[EXTRACTED MATERIAL — start]

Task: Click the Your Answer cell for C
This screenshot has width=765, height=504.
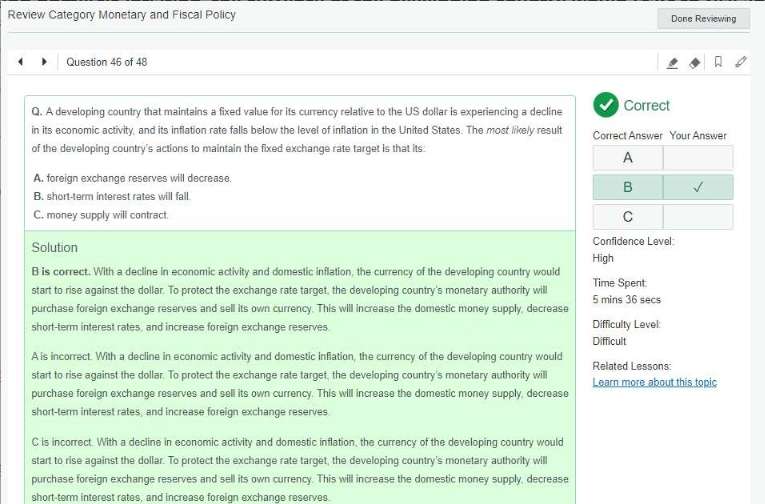Action: click(x=697, y=217)
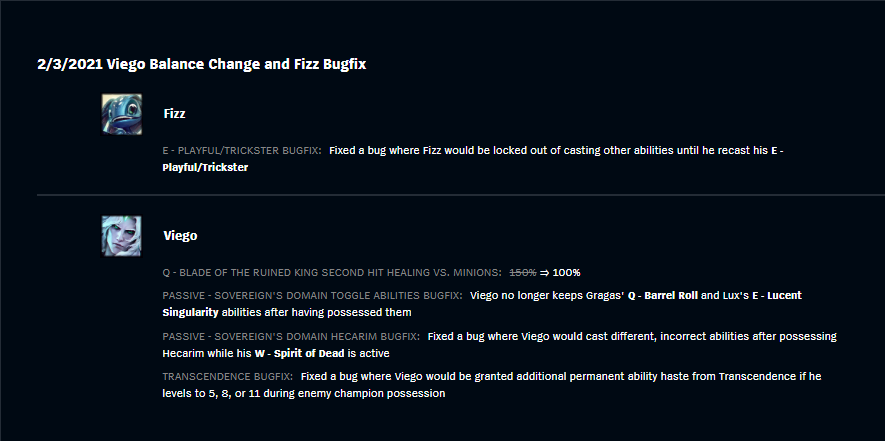This screenshot has height=441, width=885.
Task: Click the new 100% healing value
Action: (567, 273)
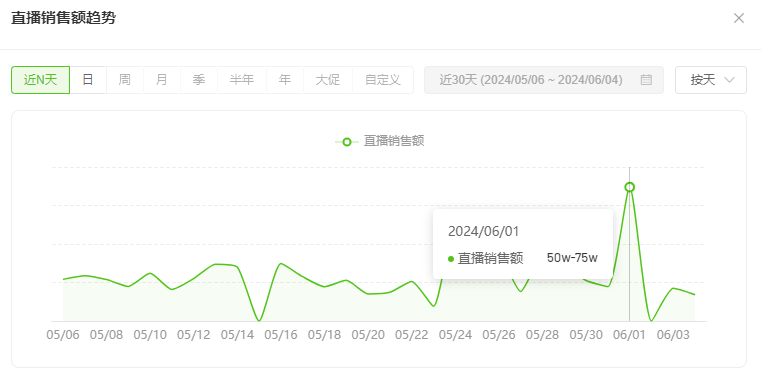Screen dimensions: 761x383
Task: Choose the 半年 period option
Action: [242, 80]
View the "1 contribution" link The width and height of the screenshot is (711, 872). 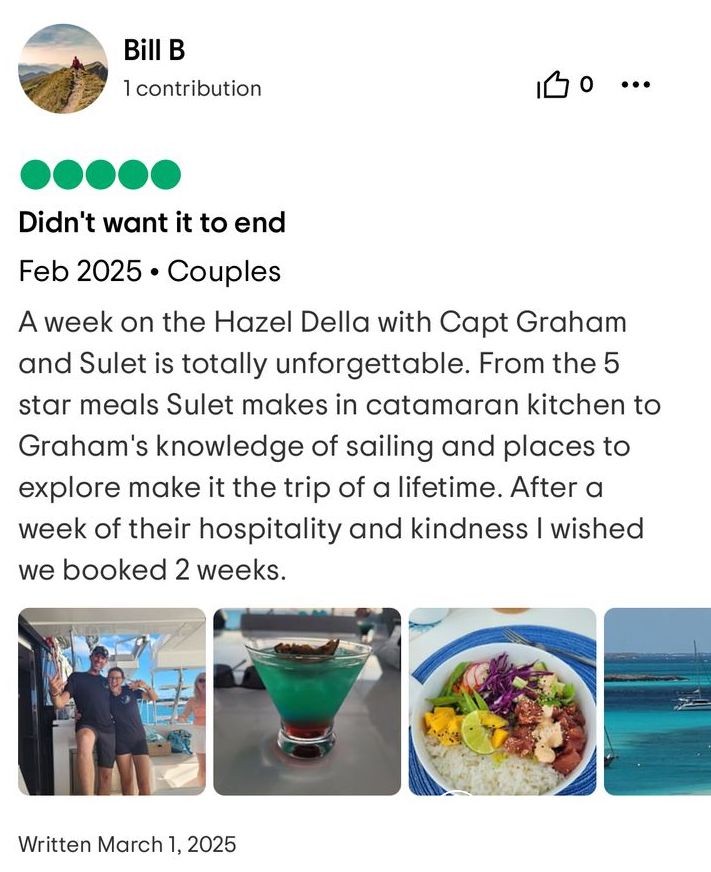pyautogui.click(x=192, y=88)
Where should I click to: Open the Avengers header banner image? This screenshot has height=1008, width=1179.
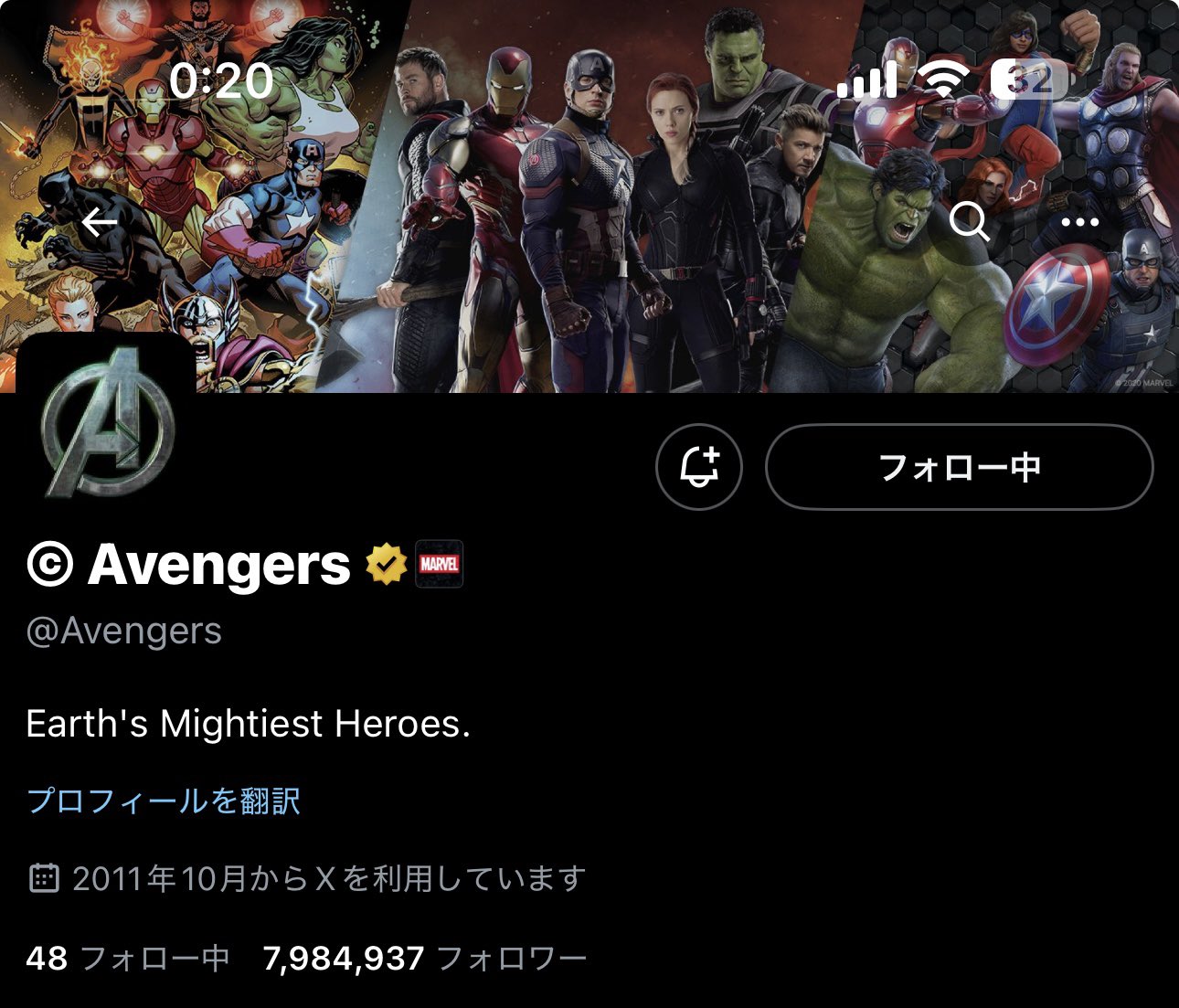(590, 196)
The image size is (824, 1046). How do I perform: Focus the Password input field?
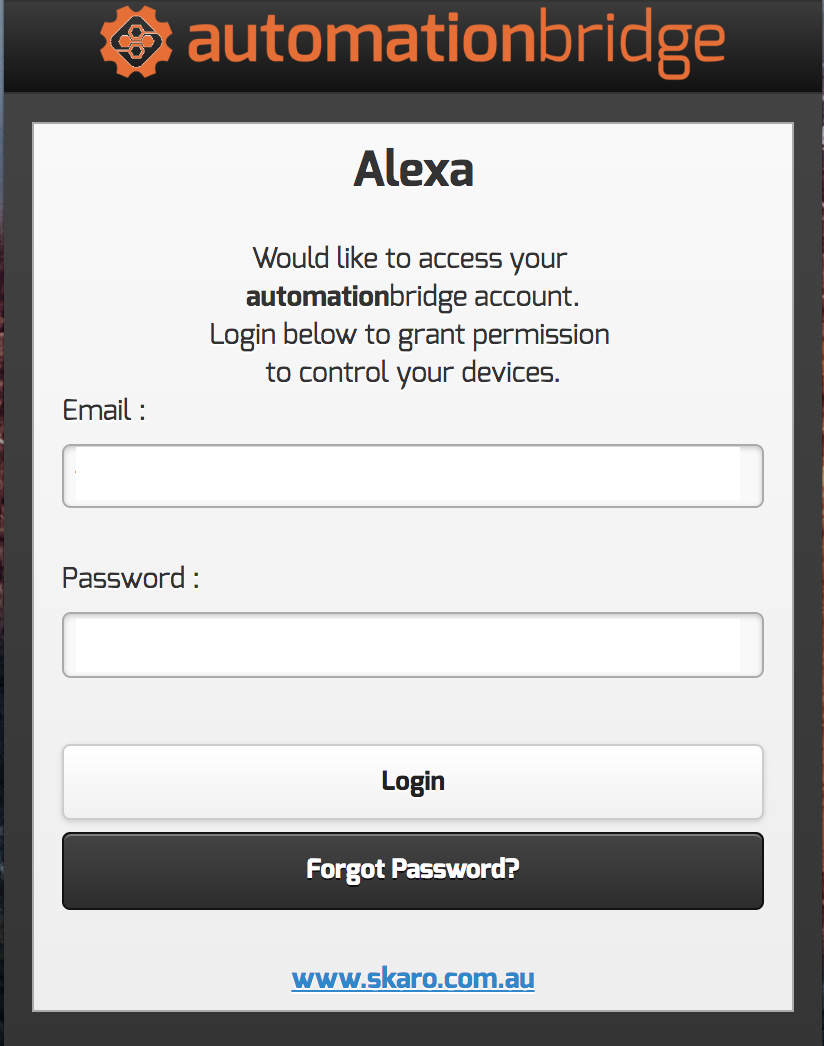412,645
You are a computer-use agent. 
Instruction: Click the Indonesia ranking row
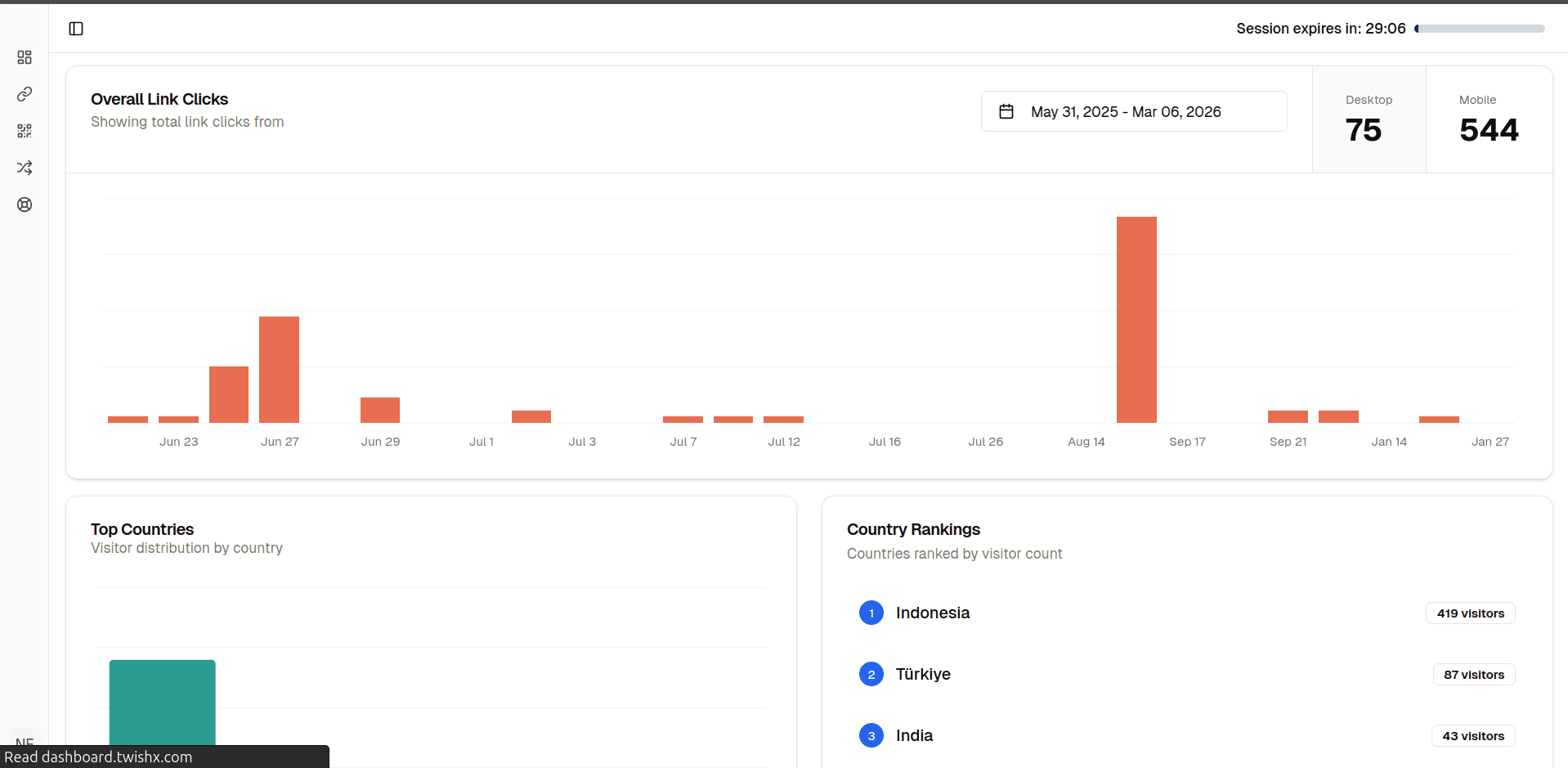coord(1187,613)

[EXTRACTED MATERIAL — finish]

» EXERCISE
In the records above, find the line containing "Where should I" and restate it and every line after it word for word, all pictures excluded.

» ANSWER FOR THE TASK
Where should I click to: Open the Avengers header banner image? This screenshot has height=1008, width=1179.
(590, 196)
The image size is (824, 1046). How do I perform: Focus the Password input field?
412,645
You are a computer-use agent. 
Instruction: Click the Indonesia ranking row
coord(1187,613)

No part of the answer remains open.